Almost half a million slaves revolted under their leader, a former slave named François-Dominique Toussaint Louverture.

The resulting slaughter of French colonists generated fear in the Spanish, many of them fleeing the island.

Nevertheless, it seemed to Spain that this was an opportunity to seize the western sector of the island through an alliance with the British. Toussaint Louverture and his troops, however, resisted all such attempts.

Desperate not to lose their colony, the French Republic abolished slavery in 1794.

The following year the French, along with Toussaint Louverture's soldiers, easily overwhelmed the eastern Spanish portion of the island, which surrendered to French rule in 1795.

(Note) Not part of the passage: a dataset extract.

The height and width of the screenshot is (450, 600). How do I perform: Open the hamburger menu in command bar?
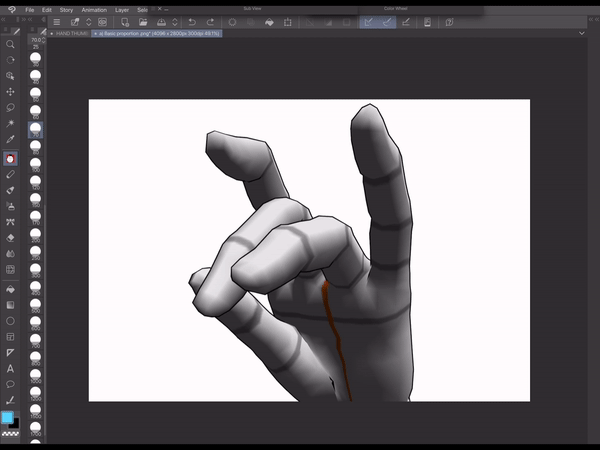point(56,21)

Toussaint was appointed Governor General in 1796 in recognition of his leadership against the Spanish, the British, French royalists and the mullatos.

French Hispaniola

Toussaint Louverture, about 1802 Digital ID: 1228924. New York Public Library

By the following year, as a result of the Treaty of Basle, 1797 (a treaty between Spain and France - part of the on-going efforts in Europe to contain the French revolution) the whole of Hispanolia was surrendered to French control.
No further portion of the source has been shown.